As the residential program is expanded, each household will be issued a yellow 14-gallon bin for recycling everything but paper--metal and aluminum cans, glass bottles and jars and plastic bottles. For now, no milk cartons and no tubs such as those used for cottage cheese and margarine will be collected because they are too expensive to recycle.

Residents will be asked to put discards such as magazines, newspapers, corrugated cardboard or paper bags next to the yellow bins.

“It happens on the same day as the regular trash collection, so there’s nothing you have to remember except to put it out,” said Gyl Elliott, public information director for the city Bureau of Sanitation.

Advertisement

Sanitation officials said they have received hundreds of calls from residents concerned about scavengers.
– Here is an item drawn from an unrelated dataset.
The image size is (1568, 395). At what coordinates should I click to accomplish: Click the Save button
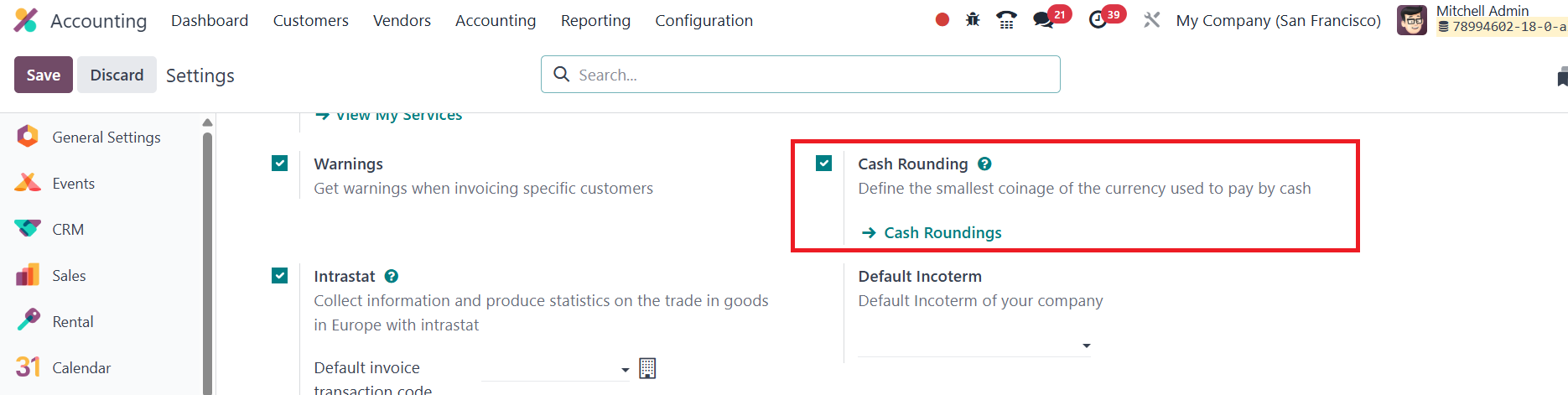pos(44,75)
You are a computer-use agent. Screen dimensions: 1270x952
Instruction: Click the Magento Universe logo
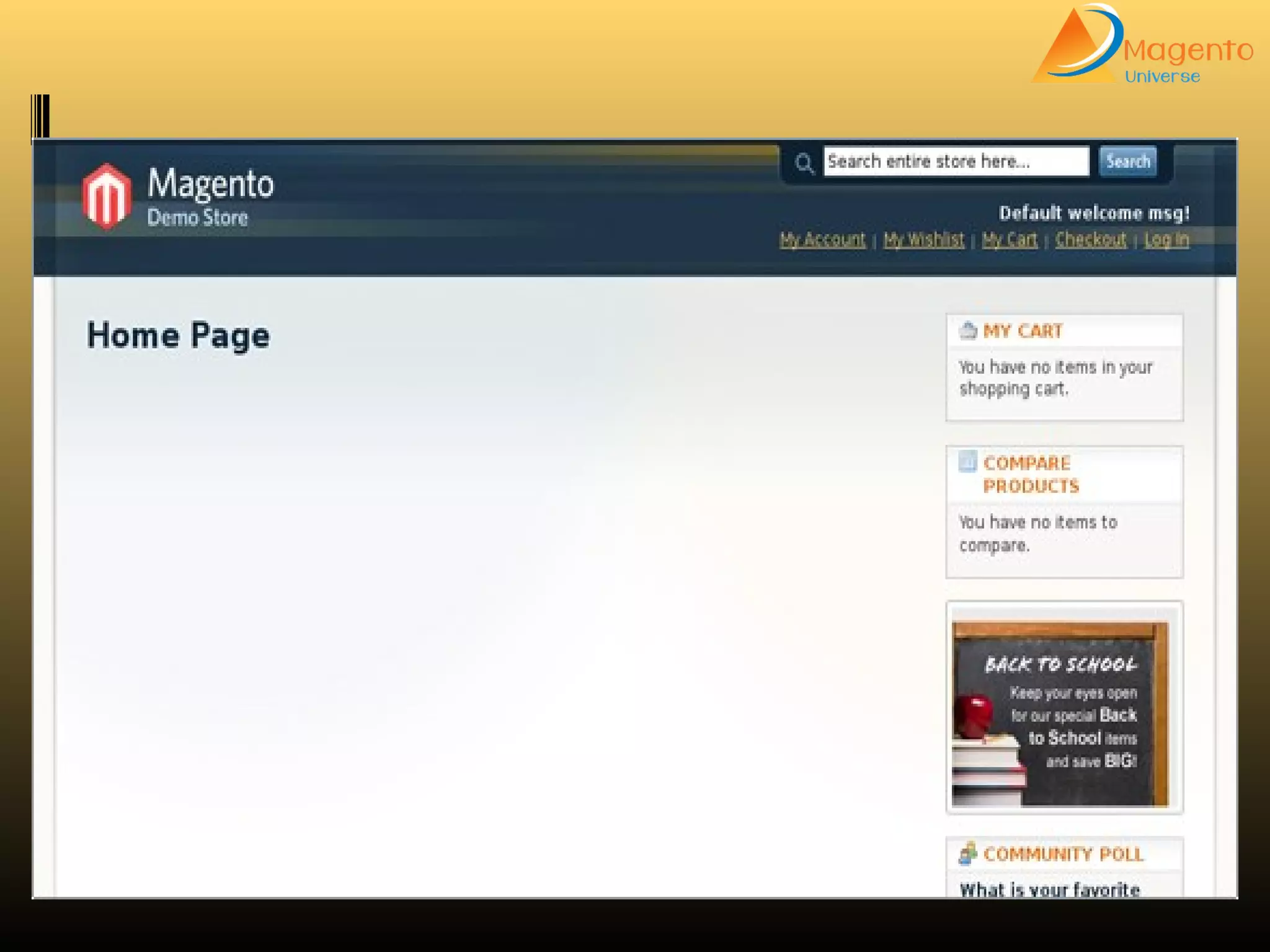click(x=1141, y=46)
Earlier this month, the Board of Public Works approved a proposal to form a three-member team to crack down on organized rings that routinely raid the yellow bins. The proposal now goes before the City Council.

A law makes scavenging a misdemeanor punishable by a $500 fine or six months in jail, but authorities said they didn’t know if anyone had ever been prosecuted under it.
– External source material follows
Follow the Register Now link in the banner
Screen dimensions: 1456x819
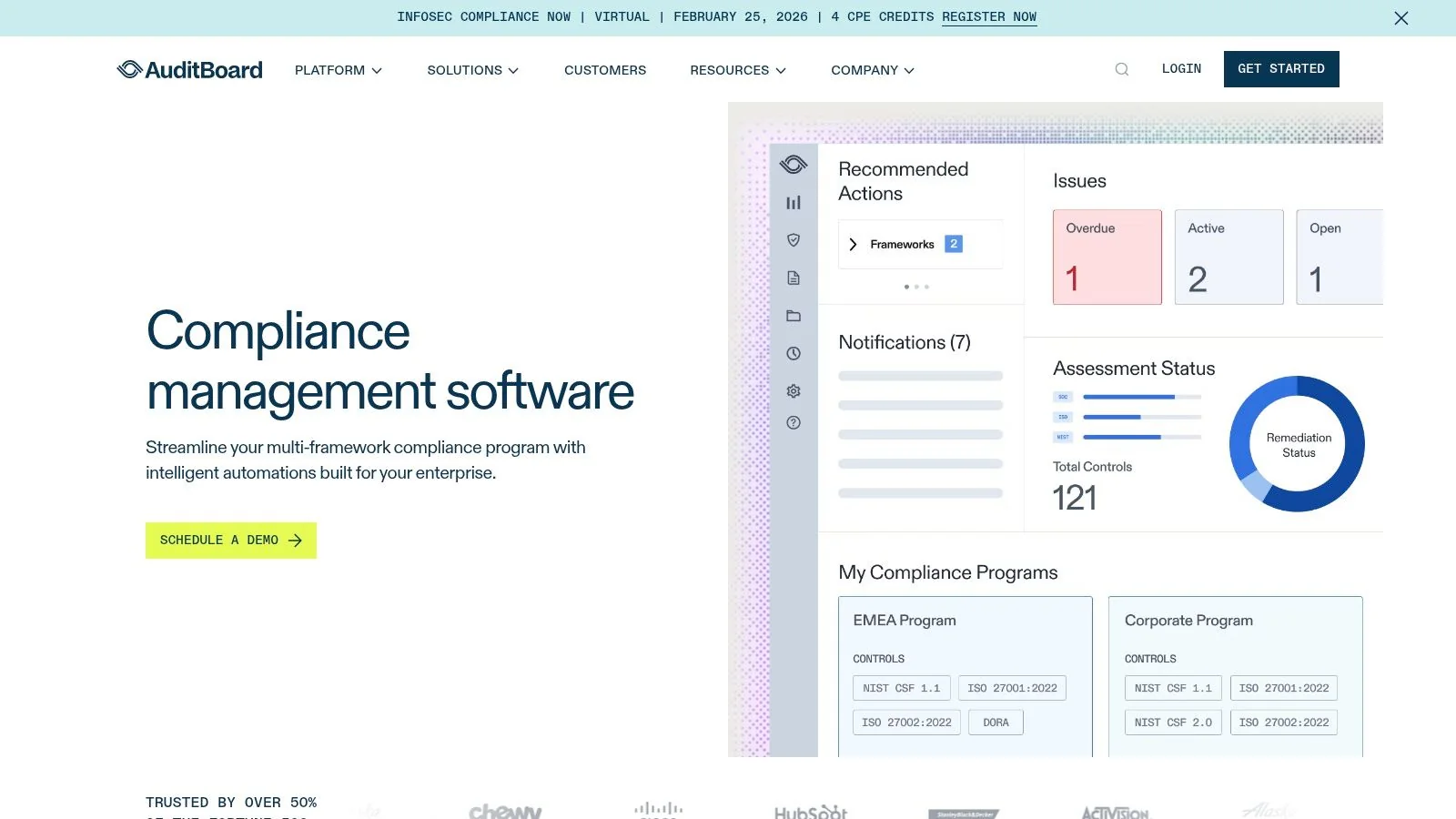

It is not so much the loss of recyclables that bothers city officials as the fear that residents will not bother with recycling if they see the proceeds going into private hands.

There will be 60-gallon green containers for garden waste, which is composted, mixed with sewer sludge and sold as fertilizer.
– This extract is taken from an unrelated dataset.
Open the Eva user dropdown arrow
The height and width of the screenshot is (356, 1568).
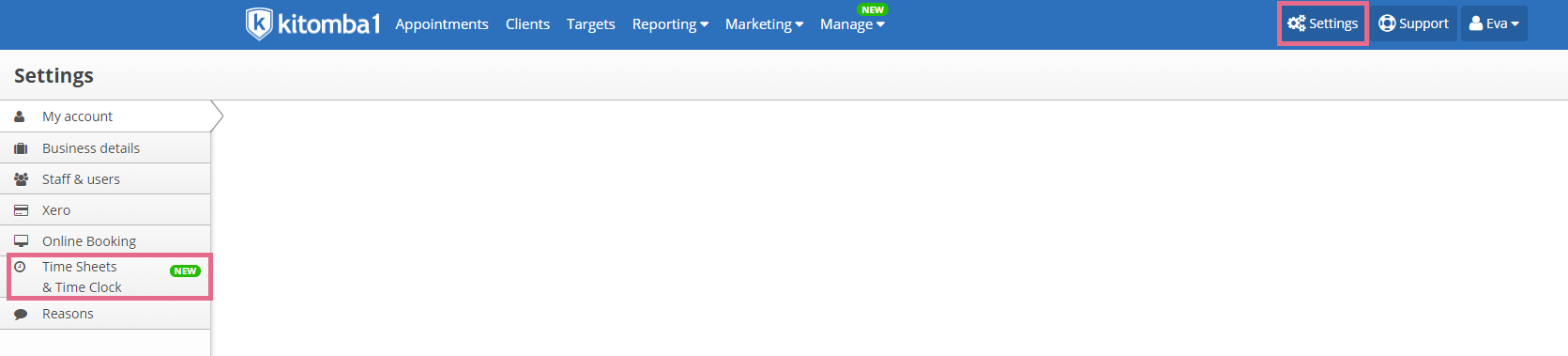[x=1515, y=24]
The third container will be a 60-gallon black container whose contents go to the dump; it holds the equivalent of three or four regular trash cans--probably too much for many households.

“They determined in 1988 that that was the average size needed, but what they didn’t realize was how much we’d be recycling by now,” Elliott said.

Advertisement

*

The trash flow from the West Valley, for example, is already down 40% from what it was in 1990, she said.

“We challenge the West Los Angeles area to go even higher,” Elliott said. “It’s reasonable because people have been waiting for it for years, and the only reason we didn’t go there was because there was no place to take the material.”

Although the initial solid-waste reduction was measured at no more than 3% when the program began elsewhere in the city five years ago, Elliott said the inclusion of garden waste has made a big difference, representing almost a third of what the average person puts out a week.

Efforts by Los Angeles and other local municipalities are part of a statewide drive that has reduced solid waste by 20% since 1990.